Did You Know that Your Newer Car May Not Have a Spare Tire?

by Ed Attanasio - Fri, Mar 11, 2016 10:59 AM

If you own a car that is less than 5-10 years old, take a quick look in the trunk. Do you have a spare tire? Most of us would probably assume that it’s there, but prepare yourself for some bad and potentially dangerous news, because many of today’s newer cars are getting rid of the spare tire.

According to a report released by American Automobile Association (AAA), more and more vehicles in the US are being sold without a spare on board. Even brands that are well-known for safety are shedding spare tires. Experts claim that better, sturdier tires and inflator kits have replaced spare tires on more than 29 million vehicles over the past decade. The numbers are also showing a trend—with 36% of all model year 2015 cars without spare tires, up from 5% in 2006.
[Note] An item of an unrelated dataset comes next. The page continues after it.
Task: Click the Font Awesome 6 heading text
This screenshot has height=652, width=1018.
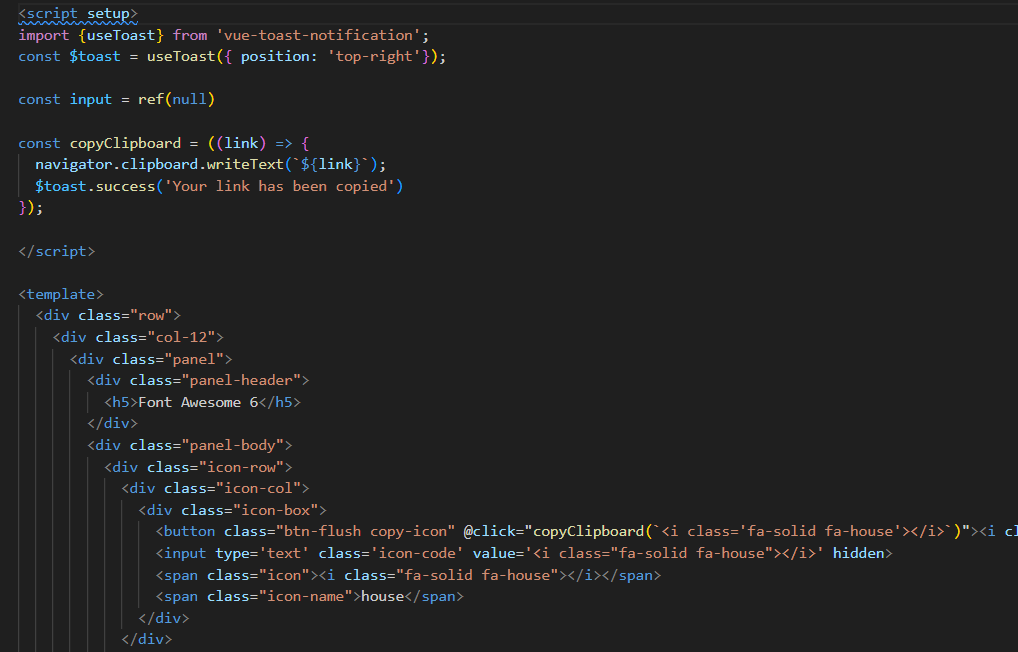Action: tap(198, 402)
Why are some of the world’s leading car companies sparing spare tires? It’s all about the fuel economy. As carmakers fight to achieve maximum miles per gallon, they’re getting rid of anything resembling dead weight to make vehicles lighter. By building cars without spare tires, carmakers are saving roughly 50 pounds and creating more space for other things.

Automakers make up for the lack of a conventional spare tire with one of two options—putting a tire inflator kit in the trunk, so customers can seal punctures and re-inflate their rubber or equipping their cars with run-flat tires, designed to stay inflated over limited distances after being punctured.
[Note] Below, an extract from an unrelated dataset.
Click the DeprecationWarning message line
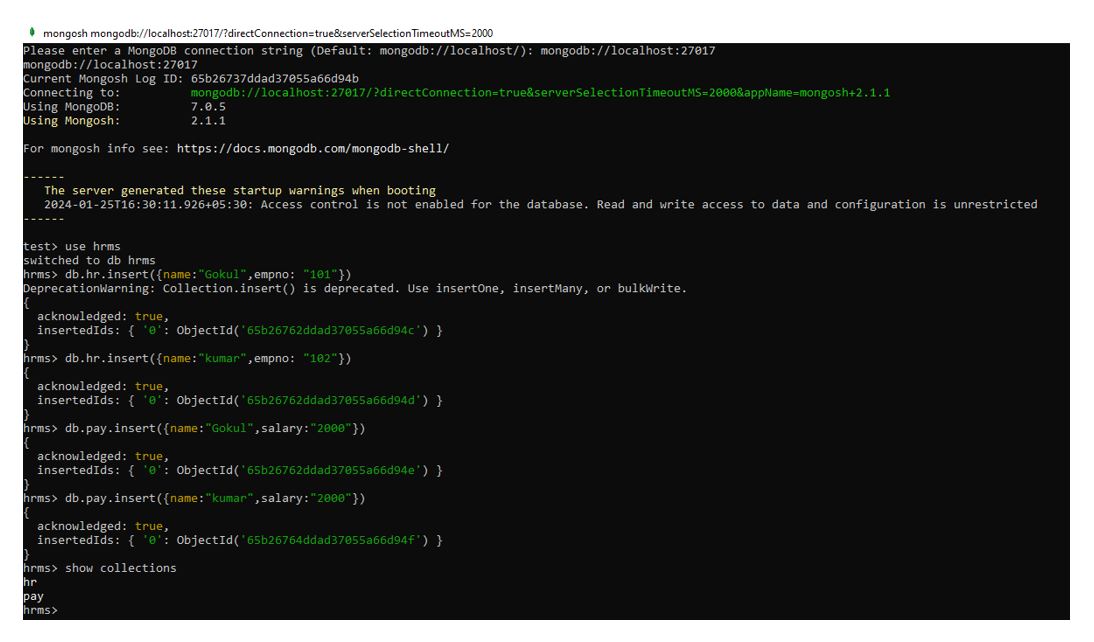 [x=355, y=288]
AAA argues that neither option is a great substitute. “We haven’t seen any decline in the calls for road service,” says John Nielsen, AAA’s managing director of automotive engineering and repair. “Tires still fail and if you’d don’t have a spare you better hope that your tire inflator kit will work.”

Spare tire

So, what should you do if a car that you’re shopping for does not have a spare tire? You have two choices. First, start looking for another car that has a spare tire or roll the dice and hope you don’t need one. Second, you could also go out and purchase an additional tire for your new vehicle—but make sure to also get a jack. Since AAA suggests that you should have a spare tire, we always advise people to listen to the experts, especially those who handle more than 70% of this country’s roadside calls.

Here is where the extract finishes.